**Exercise task:** Print the rows below verbatim, from the line with "Where should I click to: Click" up to and including the line with "Action: pos(227,68)", and nothing else.

%%

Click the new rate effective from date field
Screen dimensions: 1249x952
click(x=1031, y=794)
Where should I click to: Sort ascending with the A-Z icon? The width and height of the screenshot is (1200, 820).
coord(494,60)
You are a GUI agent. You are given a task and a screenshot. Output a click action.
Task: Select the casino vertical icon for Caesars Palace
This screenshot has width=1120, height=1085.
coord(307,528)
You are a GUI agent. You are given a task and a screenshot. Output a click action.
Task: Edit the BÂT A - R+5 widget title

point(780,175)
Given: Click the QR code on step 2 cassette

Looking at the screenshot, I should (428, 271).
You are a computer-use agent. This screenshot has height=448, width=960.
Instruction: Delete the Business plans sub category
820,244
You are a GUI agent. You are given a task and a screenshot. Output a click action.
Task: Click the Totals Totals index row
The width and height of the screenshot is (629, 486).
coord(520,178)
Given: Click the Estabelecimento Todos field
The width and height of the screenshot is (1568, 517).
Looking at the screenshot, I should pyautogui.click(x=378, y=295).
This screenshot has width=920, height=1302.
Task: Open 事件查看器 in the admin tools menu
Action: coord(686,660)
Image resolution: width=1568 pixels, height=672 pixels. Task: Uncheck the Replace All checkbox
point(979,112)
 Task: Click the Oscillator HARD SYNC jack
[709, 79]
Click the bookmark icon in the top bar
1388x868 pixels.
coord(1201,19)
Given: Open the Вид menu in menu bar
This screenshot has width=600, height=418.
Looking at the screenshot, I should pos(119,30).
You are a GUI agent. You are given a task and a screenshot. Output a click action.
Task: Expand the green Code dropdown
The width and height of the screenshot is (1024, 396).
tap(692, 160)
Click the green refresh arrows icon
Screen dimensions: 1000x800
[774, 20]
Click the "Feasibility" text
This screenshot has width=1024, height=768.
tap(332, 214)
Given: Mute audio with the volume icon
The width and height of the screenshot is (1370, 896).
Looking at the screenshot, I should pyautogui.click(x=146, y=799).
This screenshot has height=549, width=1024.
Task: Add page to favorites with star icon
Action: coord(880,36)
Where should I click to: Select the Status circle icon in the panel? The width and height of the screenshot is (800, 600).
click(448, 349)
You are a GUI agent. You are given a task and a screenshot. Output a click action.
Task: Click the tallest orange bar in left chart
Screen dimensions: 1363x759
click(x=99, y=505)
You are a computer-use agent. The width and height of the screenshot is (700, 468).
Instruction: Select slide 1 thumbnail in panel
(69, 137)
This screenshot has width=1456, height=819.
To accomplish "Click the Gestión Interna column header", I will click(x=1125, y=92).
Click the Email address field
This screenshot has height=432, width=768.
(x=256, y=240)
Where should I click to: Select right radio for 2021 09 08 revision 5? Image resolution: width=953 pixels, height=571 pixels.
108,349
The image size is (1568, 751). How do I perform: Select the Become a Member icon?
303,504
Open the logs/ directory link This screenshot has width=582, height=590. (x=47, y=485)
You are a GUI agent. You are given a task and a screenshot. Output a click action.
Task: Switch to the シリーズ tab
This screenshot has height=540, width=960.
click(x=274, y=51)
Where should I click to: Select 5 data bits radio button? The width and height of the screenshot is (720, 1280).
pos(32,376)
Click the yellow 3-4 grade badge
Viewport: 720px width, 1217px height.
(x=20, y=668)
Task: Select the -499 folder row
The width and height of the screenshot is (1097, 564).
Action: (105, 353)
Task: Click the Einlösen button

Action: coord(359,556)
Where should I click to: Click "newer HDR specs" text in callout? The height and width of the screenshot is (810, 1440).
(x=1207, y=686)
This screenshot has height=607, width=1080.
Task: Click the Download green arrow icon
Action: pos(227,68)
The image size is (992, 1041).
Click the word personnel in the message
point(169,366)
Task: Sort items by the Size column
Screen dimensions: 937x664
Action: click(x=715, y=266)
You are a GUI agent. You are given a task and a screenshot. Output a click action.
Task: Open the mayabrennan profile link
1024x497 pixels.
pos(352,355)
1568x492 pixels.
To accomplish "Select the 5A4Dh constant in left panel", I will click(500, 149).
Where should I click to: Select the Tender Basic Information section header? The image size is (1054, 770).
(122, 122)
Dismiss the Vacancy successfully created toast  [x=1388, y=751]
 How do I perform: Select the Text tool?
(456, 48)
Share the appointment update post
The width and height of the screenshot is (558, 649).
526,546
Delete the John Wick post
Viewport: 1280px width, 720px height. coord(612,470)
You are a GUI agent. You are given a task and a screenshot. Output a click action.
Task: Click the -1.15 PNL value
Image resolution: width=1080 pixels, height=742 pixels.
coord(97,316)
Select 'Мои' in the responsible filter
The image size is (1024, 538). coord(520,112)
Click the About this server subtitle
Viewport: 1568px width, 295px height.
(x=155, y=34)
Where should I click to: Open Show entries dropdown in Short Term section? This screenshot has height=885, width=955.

%%

**Complete answer:**
Where should I click to: Click "newer HDR specs" text in callout? The height and width of the screenshot is (810, 1440).
(x=1207, y=686)
This screenshot has height=607, width=1080.
Task: Click the Download green arrow icon
Action: pos(227,68)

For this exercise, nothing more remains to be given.